Однако Оникс приходит сюда не за ним. О, далеко не за ним.
Он крадётся, бесшумно ступая лапами по мягкому ковру, чтобы в следующий миг проскользнуть в тёмный коридор под незаинтересованными взглядами. У Оникса с постоянно меняющимися обитателями Гнезда есть связи, но нет привязанностей. В один день они друг для друга инструменты, в другой – способ скоротать время, а в третий – предметы мебели. Всё честно и никто не обижен. Потому что Другие примирились с таким порядком вещей.
Оникс, во всяком случае, примирился.
С чем он не может примириться, так это с проницательным взглядом столкнувшегося с ним в коридоре Хорхе. Хуже разве что попытки травника готовить.
– Вроде бы твоя комната не в этой стороне?
Хорхе улыбается – тепло и понятливо, а Оникс борется с желанием расцарапать его довольное лицо.
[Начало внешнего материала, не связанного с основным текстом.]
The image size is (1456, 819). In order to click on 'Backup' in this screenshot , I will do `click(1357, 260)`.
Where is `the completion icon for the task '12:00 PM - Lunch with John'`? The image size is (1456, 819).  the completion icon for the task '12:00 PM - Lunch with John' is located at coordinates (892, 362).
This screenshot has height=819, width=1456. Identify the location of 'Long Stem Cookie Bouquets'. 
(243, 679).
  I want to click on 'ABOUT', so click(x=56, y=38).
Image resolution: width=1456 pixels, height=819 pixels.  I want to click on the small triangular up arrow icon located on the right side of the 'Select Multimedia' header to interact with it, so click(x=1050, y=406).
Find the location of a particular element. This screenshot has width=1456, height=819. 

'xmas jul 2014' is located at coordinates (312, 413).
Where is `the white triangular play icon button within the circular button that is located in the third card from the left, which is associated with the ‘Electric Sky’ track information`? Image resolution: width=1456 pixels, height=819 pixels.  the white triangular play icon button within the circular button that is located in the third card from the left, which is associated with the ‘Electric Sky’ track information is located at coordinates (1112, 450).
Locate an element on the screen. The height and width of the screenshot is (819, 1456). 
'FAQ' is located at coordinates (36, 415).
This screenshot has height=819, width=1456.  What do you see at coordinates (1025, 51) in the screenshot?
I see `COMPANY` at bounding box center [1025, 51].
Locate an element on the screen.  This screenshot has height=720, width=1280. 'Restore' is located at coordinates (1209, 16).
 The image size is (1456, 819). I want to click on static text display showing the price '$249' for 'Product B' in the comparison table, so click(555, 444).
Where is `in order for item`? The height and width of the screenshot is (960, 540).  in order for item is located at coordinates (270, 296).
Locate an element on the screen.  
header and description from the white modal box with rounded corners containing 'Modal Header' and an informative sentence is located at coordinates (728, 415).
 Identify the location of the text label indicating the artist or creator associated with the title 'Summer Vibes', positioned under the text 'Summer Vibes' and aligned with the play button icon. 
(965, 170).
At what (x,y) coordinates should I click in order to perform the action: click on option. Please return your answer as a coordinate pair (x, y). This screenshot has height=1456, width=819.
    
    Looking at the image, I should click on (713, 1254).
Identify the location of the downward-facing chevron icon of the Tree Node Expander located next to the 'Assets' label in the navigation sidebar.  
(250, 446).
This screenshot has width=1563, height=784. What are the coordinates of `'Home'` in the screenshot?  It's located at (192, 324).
Складывается ощущение, что у травника никакого инстинкта самосохранения нет, потому что он тут же добавляет:
– Последнее время ты редко в ней бываешь. Если она перестала тебе нравиться – можем легко поменять! У нас есть пара свободных, знаешь? Тебе не обязательно ютиться с кем-то вдвоём…
И хотя перспектива поточить о Хорхе когти весьма заманчивая, Оникс вынужден отложить её до лучших времён – он ведёт ухом, улавливая шорох из той комнаты, и быстро проныривает у Хорхе между ног, отчего травник едва не падает посреди коридора. Оникс хихикает – если звук, который он издаёт в кошачьей форме, можно обозначить этим словом – и с непринуждённой ленивой грацией ускользает от летящего в него тапка.
Дверь закрыта. Оникс не испытывает желания обращаться по сто раз – приходится встать на задние лапы и повозиться с ручкой перед тем, как пробраться внутрь.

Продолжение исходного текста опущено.